Please copy out each line of the entries in which "栄光冨士" appears.

Stored items
++++++++++
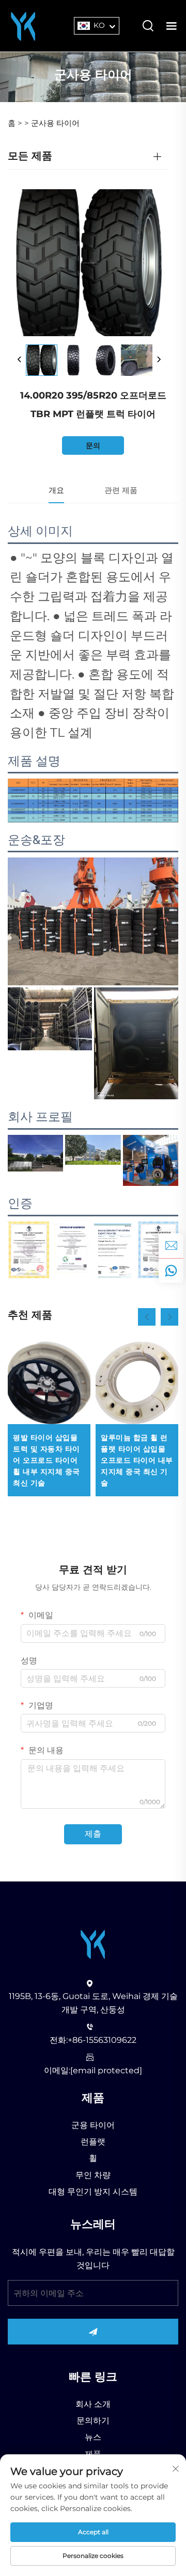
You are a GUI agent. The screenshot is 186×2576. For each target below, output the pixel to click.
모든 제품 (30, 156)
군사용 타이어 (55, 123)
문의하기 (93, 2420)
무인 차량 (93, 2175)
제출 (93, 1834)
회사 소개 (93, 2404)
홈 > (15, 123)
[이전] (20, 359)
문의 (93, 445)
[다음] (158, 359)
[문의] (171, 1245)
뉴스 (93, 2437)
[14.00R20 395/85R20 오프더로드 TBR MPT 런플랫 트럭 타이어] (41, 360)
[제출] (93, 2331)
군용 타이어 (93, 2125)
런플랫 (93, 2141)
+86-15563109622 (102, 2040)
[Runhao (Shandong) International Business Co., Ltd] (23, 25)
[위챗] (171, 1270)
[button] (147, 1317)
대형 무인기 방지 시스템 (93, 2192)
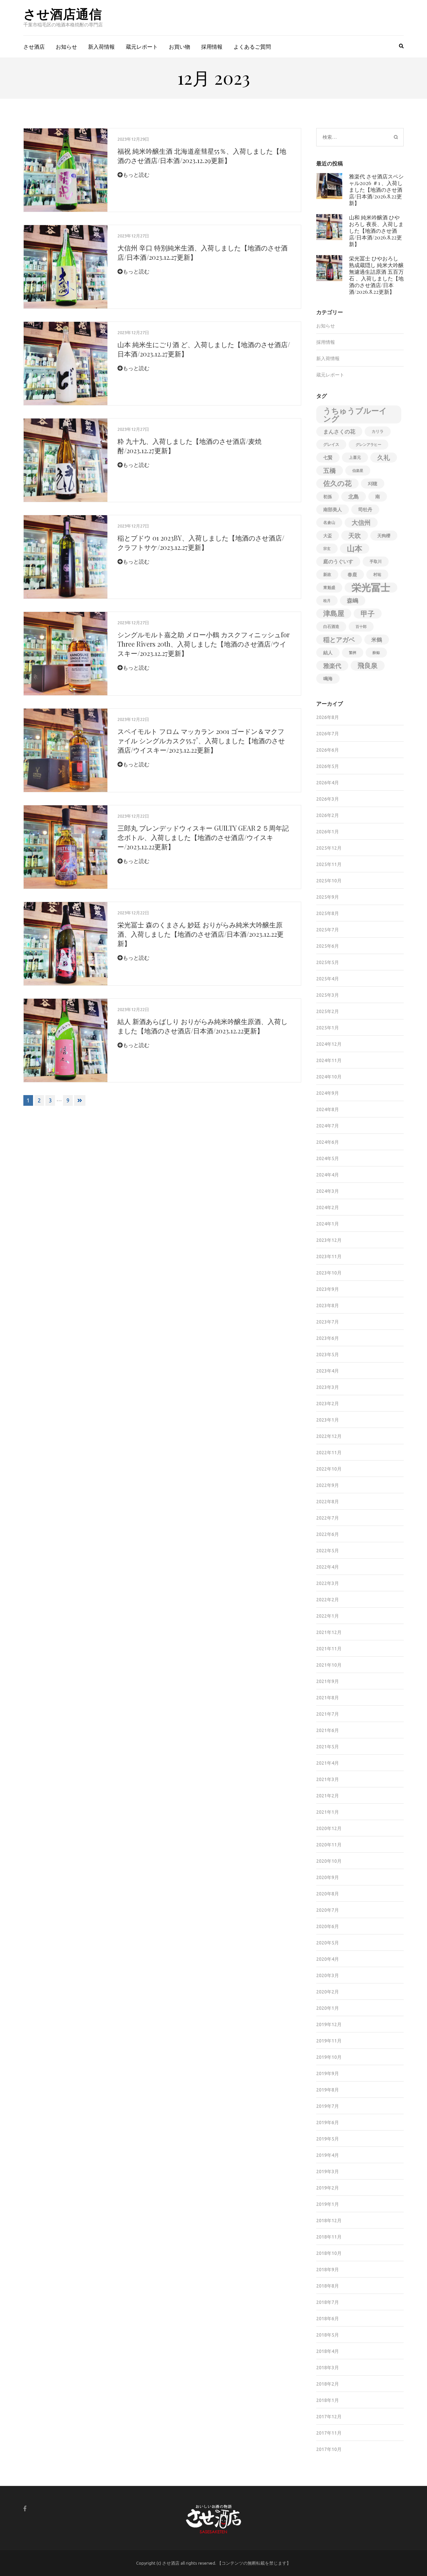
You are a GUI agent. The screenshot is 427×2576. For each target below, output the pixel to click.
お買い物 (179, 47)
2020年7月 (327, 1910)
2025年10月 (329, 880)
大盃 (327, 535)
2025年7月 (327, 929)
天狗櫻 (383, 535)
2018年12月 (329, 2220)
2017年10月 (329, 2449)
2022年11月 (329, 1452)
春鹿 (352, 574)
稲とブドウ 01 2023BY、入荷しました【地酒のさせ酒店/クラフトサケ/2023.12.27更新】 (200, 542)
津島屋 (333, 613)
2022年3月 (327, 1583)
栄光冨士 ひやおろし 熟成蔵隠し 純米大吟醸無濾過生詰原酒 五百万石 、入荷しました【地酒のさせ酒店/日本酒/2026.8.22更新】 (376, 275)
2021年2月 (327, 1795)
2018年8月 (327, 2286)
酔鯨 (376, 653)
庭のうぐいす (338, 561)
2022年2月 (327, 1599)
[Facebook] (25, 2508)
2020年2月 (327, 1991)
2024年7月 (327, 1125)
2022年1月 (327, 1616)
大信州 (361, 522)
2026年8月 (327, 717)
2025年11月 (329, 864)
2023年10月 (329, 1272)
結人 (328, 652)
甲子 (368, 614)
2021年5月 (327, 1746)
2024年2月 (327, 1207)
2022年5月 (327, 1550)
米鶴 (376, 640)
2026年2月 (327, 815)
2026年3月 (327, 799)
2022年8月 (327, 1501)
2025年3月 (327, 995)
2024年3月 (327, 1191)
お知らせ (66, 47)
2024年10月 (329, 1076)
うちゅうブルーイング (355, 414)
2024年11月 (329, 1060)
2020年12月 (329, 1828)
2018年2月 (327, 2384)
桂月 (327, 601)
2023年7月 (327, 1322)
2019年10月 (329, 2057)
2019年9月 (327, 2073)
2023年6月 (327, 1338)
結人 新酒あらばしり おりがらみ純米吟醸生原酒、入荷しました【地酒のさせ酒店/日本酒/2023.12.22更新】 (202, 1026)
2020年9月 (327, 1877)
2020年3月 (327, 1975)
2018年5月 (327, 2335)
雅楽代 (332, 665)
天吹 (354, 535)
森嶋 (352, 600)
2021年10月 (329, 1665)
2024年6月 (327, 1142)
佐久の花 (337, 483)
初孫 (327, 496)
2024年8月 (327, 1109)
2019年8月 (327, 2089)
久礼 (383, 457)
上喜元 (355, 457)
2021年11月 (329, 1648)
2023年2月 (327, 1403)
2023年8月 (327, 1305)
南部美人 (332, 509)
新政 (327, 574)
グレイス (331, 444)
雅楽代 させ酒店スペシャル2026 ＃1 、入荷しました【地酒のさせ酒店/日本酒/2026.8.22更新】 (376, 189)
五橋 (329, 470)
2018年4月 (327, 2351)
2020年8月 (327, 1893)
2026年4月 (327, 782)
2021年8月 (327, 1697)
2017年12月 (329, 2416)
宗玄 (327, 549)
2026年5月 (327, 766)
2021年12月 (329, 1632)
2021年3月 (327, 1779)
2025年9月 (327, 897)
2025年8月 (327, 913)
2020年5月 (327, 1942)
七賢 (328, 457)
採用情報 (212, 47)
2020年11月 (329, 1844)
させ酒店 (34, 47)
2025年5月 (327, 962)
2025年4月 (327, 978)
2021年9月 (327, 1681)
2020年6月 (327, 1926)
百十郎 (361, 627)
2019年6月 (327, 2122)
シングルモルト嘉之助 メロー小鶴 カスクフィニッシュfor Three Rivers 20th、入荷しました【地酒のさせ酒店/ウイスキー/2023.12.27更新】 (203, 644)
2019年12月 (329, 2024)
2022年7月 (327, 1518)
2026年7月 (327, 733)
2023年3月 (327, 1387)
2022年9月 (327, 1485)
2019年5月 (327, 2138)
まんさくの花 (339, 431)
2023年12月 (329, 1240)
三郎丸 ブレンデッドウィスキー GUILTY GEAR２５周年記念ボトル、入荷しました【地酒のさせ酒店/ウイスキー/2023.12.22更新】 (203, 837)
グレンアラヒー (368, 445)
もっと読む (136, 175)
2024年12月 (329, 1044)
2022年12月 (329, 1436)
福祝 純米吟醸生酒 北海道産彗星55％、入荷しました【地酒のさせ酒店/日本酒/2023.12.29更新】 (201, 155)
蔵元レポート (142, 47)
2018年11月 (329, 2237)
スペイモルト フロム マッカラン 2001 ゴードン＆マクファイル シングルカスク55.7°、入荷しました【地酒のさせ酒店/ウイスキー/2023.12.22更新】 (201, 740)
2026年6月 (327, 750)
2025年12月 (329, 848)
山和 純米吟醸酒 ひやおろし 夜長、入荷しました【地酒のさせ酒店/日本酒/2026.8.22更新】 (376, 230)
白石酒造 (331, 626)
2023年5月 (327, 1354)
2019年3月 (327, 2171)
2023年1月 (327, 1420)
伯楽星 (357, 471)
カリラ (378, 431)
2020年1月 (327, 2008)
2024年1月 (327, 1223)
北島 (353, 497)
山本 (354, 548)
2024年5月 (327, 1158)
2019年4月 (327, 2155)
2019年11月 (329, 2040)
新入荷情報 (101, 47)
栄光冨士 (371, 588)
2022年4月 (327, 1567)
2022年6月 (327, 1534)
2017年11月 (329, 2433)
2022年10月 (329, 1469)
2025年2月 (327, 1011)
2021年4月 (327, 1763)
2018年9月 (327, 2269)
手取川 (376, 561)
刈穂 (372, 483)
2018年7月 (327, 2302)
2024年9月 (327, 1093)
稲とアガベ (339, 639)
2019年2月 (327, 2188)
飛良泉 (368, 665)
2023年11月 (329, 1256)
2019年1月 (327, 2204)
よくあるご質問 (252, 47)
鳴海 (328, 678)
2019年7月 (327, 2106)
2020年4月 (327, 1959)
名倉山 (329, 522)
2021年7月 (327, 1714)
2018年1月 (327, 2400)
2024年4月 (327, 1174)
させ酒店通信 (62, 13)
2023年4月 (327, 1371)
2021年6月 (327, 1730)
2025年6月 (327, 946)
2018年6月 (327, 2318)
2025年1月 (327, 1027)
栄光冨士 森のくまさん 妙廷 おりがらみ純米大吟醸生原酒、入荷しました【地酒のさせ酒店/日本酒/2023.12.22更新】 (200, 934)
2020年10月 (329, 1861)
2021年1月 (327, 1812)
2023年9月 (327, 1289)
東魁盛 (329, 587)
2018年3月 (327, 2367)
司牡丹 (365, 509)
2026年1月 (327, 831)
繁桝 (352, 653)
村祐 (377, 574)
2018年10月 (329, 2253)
++++++++++
# Exercise result
栄光冨士 ひやおろし 熟成蔵隠し 純米大吟醸無濾過生詰原酒 五百万石 、入荷しました【地酒のさせ酒店/日本酒/2026.8.22更新】 (376, 275)
栄光冨士 (371, 588)
栄光冨士 森のくまさん 妙廷 おりがらみ純米大吟醸生原酒、入荷しました【地酒のさせ酒店/日本酒/2023.12.22更新】 (200, 934)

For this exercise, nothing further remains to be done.